Отступая назад, он снова показал рукой в ту сторону; это светились окна домов; в них отражался алый свет, он осветил их всех, разгораясь в небе, словно извергался огонь из вулкана.
Дом задрожал, стены шатались, двери трещали, все устремились наружу, испугавшись пока лишь того, что обрушится крыша.
Так было и у Питома, и у его соседей, и во всех соседних домах. Из всех домов люди устремились наружу, а затем по улочкам к одному и тому же месту на открытом воздухе. Ступеньки лестниц, по которым они сбегали, направляясь все к одной цели, были окрашены черным и алым.
Это место было на входе в деревню, откуда можно осмотреть все окрестности.

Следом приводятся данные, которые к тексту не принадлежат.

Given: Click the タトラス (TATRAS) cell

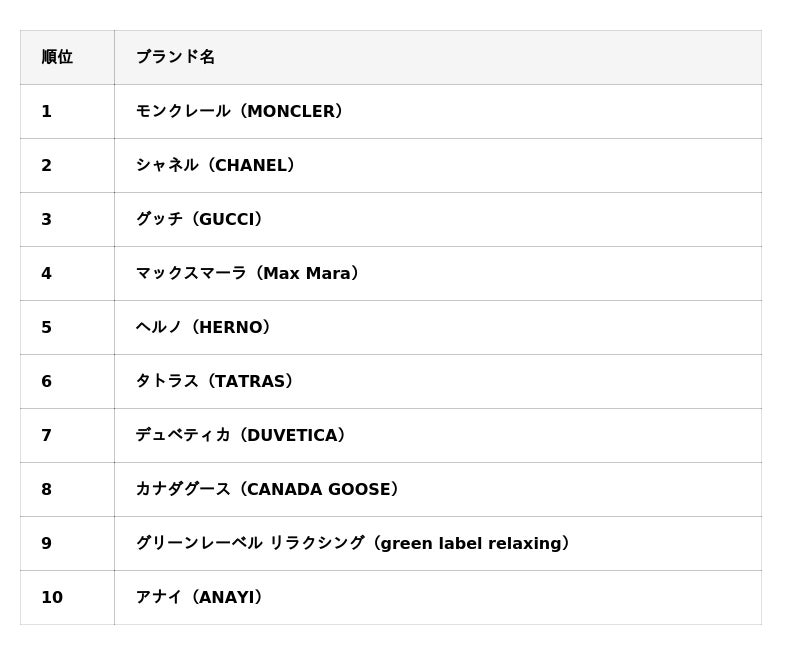Looking at the screenshot, I should pyautogui.click(x=215, y=381).
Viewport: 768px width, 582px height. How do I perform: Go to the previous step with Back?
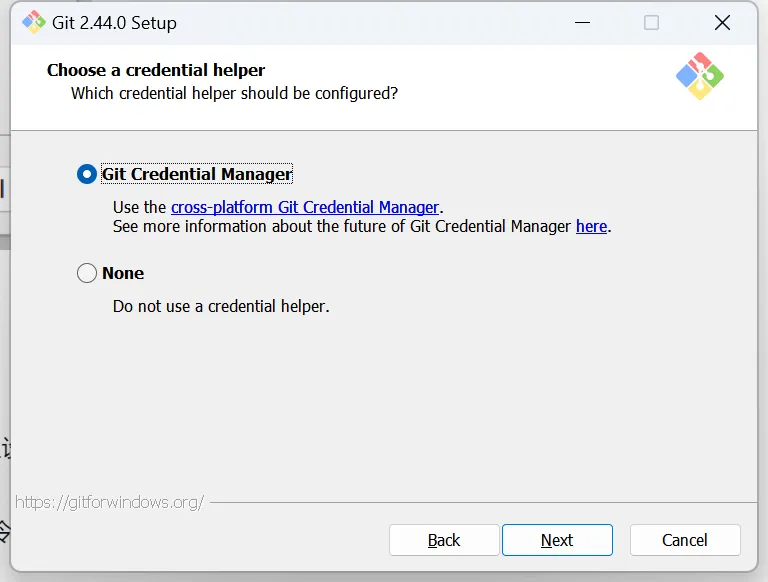click(x=444, y=540)
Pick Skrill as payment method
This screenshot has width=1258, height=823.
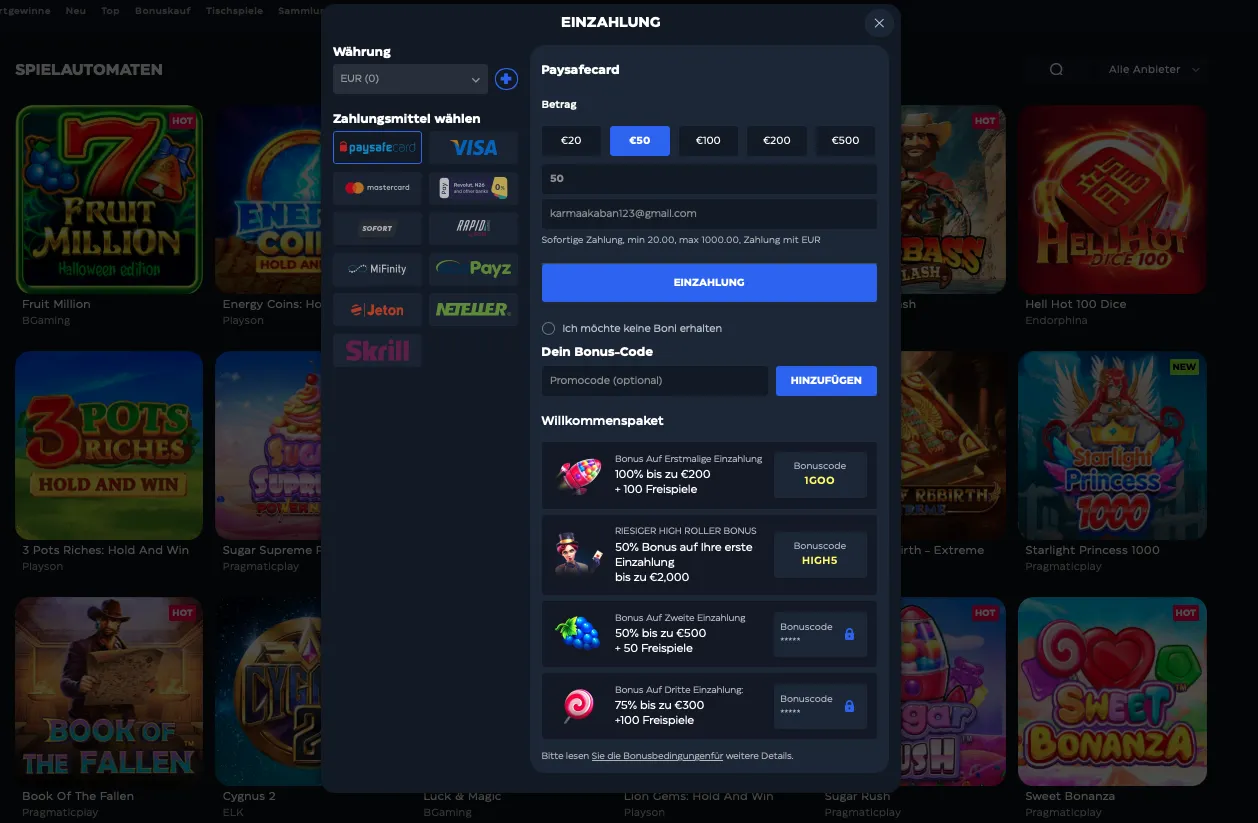point(377,350)
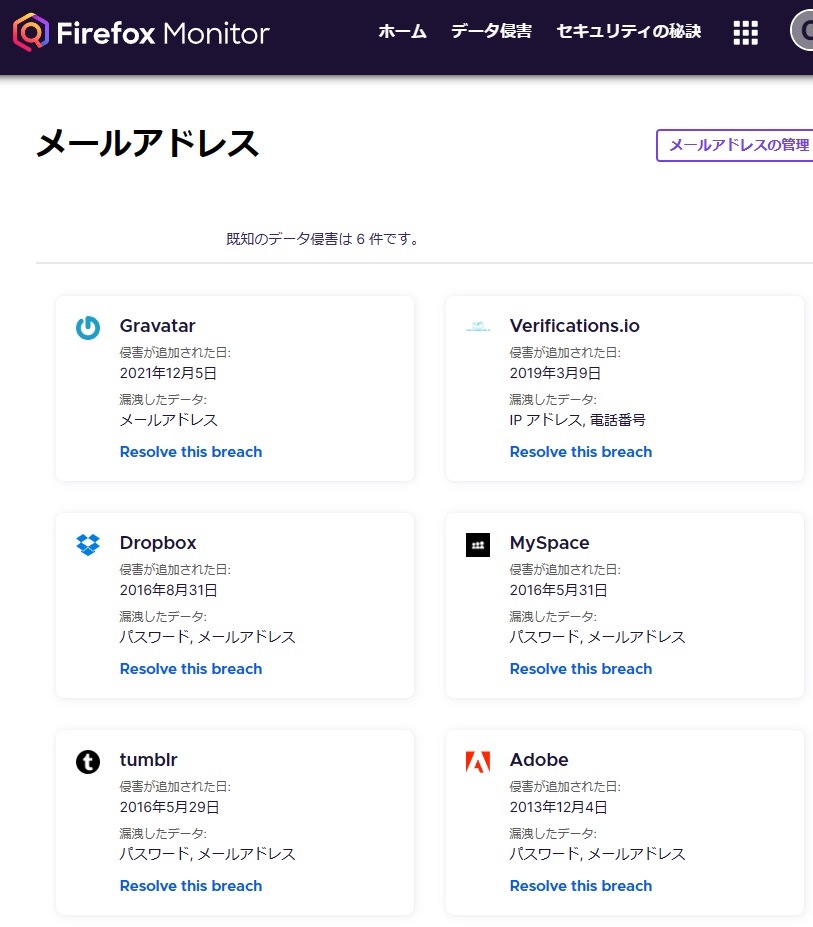The height and width of the screenshot is (927, 813).
Task: Click the tumblr logo icon
Action: (x=88, y=760)
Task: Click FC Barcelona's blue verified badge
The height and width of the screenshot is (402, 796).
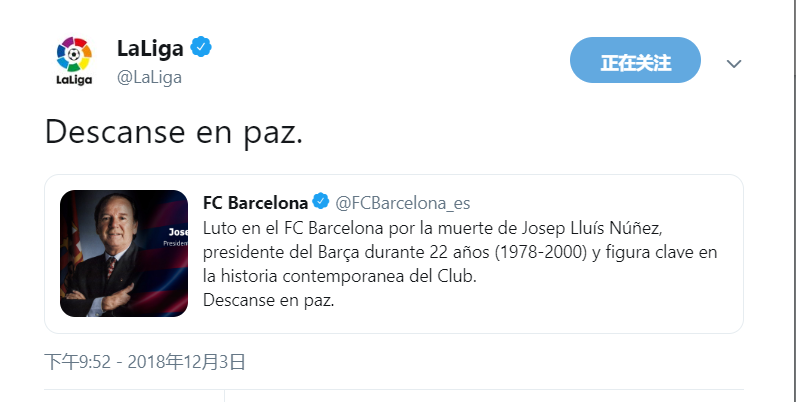Action: (320, 201)
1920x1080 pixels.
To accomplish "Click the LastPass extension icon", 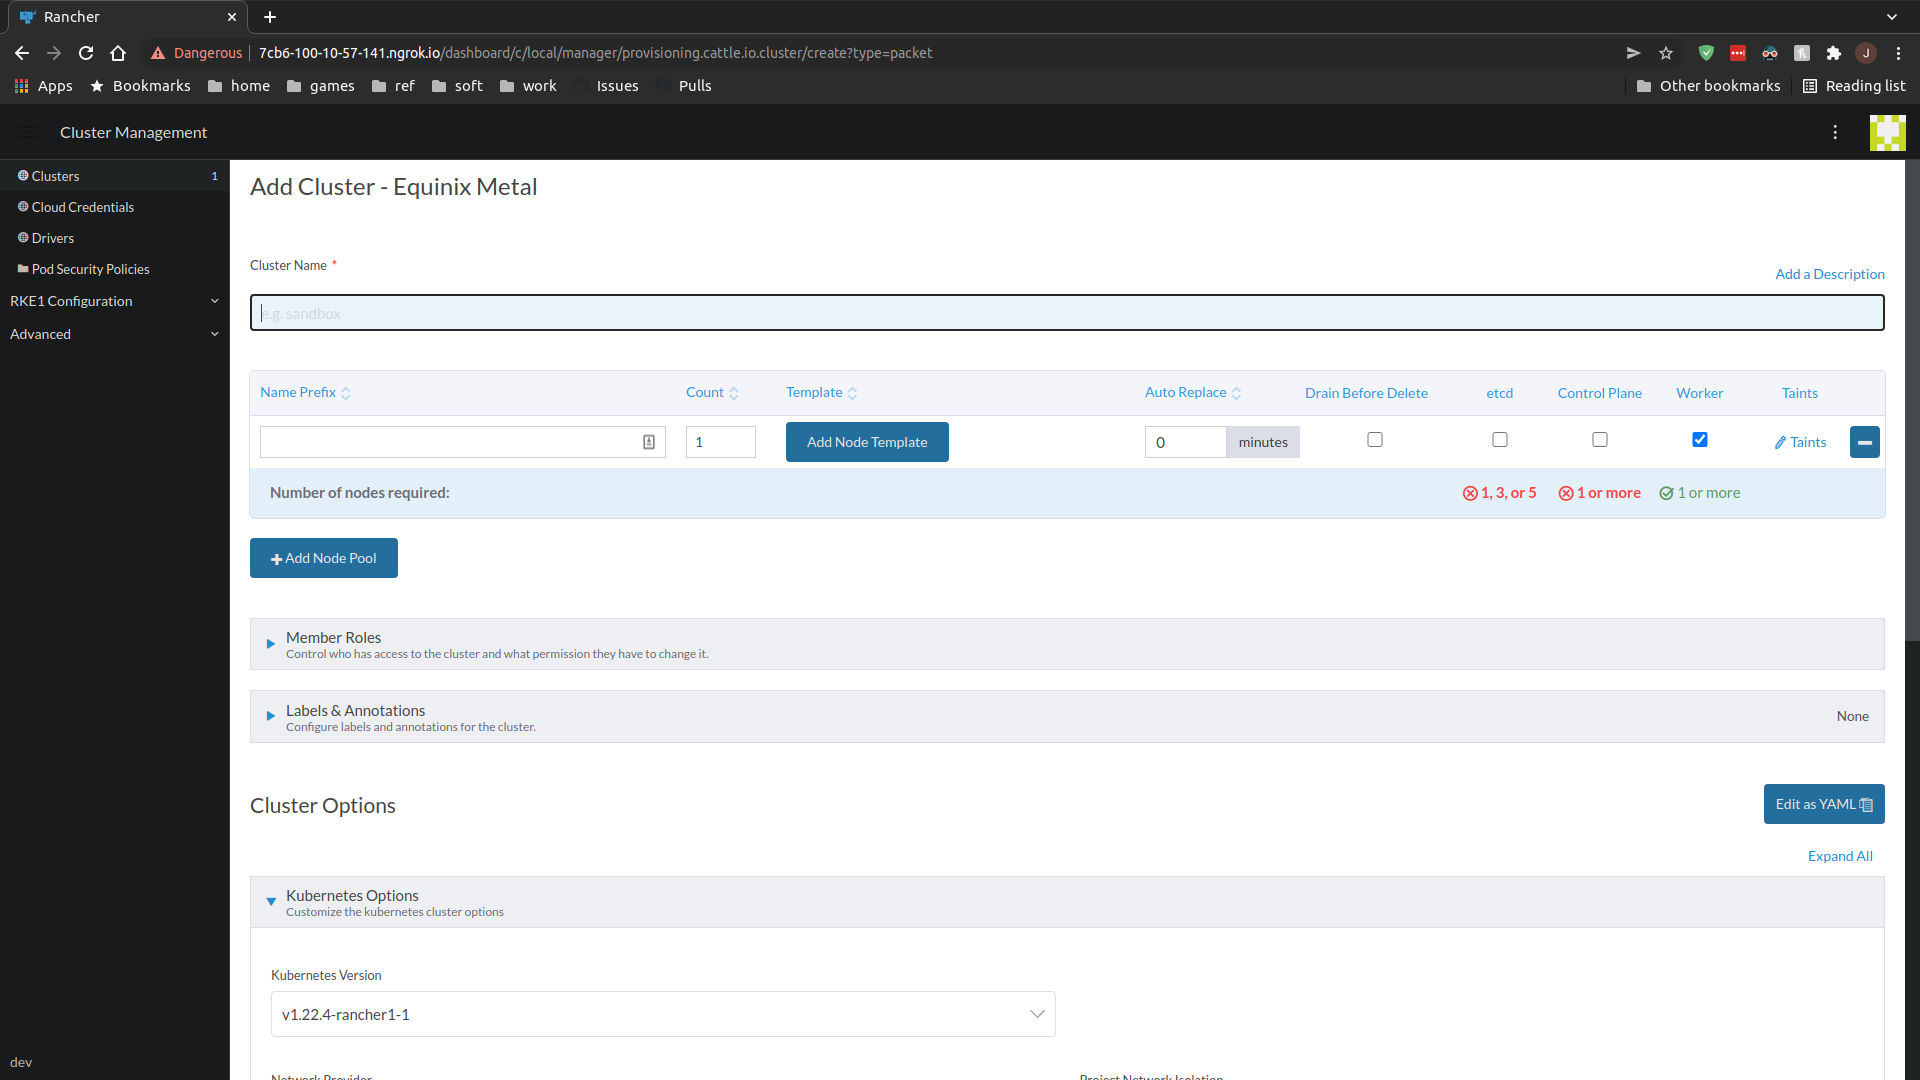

И все, кто туда шел, были окрашены черным и алым. Идя друг возле друга, все были окрашены в черный и алый, и фасады домов по дороге на одной стороне были алыми, а на другой черными. И у людей с одной стороны щеки были алыми, а с другой черными. У всех, кто шел здесь, кто вместе с остальными поднимался наверх. Были тут Бе, Продюи, Сарман, Делакюизин, Бессон. Они увидели, что Феми побежала за Катрин (они обе должны были обо всем знать) и шла, поддерживая ее, а Катрин вела за руку малышку Жанн. Они шли друг возле друга и друг за другом тесной толпой, было лишь одно место, где они могли надеяться на безопасность. И все, в конце концов, туда добрались. И все перед ними заполыхало.
Земля вновь содрогнулась, и снова раздался гул, похожий на гул ветра.
Единственное безопасное место было и лучшим для обозрения. И они были вынуждены смотреть, вынуждены стоять напротив творившегося, вынуждены при том присутствовать. И вначале они увидели, что горы раскалились добела и стали прозрачными, как стекла в печи; затем поднялись последние столбы дыма. И тогда они глядели, как глядят через лупу, поместив увеличительное стекло меж глазами и книгой, буквы увеличиваются, приближаются, превращаясь в слова, во фразы, приобретая смысл.